TASK DESCRIPTION —
Pull every line with the word "label" out of the entries below.

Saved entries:
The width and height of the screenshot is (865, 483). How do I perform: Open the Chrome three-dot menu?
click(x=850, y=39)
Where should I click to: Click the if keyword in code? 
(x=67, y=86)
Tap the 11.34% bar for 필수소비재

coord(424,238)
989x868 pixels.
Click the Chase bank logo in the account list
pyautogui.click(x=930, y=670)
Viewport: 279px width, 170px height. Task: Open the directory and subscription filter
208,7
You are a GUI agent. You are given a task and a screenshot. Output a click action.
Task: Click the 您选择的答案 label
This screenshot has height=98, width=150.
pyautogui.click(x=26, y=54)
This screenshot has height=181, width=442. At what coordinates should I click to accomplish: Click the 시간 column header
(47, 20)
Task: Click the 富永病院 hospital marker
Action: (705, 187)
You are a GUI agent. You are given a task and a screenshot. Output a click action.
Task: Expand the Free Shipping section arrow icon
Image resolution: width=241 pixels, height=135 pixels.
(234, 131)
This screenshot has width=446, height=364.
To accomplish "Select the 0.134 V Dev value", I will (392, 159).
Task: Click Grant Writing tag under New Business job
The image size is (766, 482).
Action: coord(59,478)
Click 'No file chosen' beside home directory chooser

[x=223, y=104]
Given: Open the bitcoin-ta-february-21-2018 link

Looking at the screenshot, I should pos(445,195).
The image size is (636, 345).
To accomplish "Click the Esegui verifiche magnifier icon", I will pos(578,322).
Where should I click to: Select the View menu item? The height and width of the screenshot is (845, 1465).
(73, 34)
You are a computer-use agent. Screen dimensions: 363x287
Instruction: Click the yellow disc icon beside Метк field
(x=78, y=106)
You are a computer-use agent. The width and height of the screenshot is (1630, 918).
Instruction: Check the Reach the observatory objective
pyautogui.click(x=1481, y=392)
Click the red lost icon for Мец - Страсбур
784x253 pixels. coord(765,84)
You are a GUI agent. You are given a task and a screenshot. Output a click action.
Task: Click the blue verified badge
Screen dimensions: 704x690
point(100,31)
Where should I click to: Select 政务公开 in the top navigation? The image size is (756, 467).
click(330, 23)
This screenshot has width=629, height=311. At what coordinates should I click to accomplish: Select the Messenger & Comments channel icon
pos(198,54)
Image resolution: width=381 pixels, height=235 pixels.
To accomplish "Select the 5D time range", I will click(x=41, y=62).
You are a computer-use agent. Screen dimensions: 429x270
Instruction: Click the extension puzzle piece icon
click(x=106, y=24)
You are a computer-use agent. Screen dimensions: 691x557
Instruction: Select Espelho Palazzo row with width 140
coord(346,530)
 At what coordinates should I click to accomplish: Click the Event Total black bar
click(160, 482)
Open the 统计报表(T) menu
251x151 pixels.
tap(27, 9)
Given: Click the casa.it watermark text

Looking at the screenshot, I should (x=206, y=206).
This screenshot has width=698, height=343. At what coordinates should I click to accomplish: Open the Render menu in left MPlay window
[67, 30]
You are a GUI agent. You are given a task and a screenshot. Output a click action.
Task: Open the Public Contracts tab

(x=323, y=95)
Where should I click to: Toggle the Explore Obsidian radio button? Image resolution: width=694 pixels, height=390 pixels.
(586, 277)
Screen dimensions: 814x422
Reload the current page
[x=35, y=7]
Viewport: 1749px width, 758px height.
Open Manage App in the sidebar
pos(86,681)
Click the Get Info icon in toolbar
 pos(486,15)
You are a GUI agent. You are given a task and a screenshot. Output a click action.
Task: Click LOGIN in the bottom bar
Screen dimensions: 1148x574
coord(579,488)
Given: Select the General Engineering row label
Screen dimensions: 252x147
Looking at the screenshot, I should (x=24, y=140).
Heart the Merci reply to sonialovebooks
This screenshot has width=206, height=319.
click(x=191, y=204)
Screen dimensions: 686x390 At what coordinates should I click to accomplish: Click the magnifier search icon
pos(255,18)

RESPONSE BELOW —
Task: Click the 您选择的答案 label
Given: Select the General Engineering row label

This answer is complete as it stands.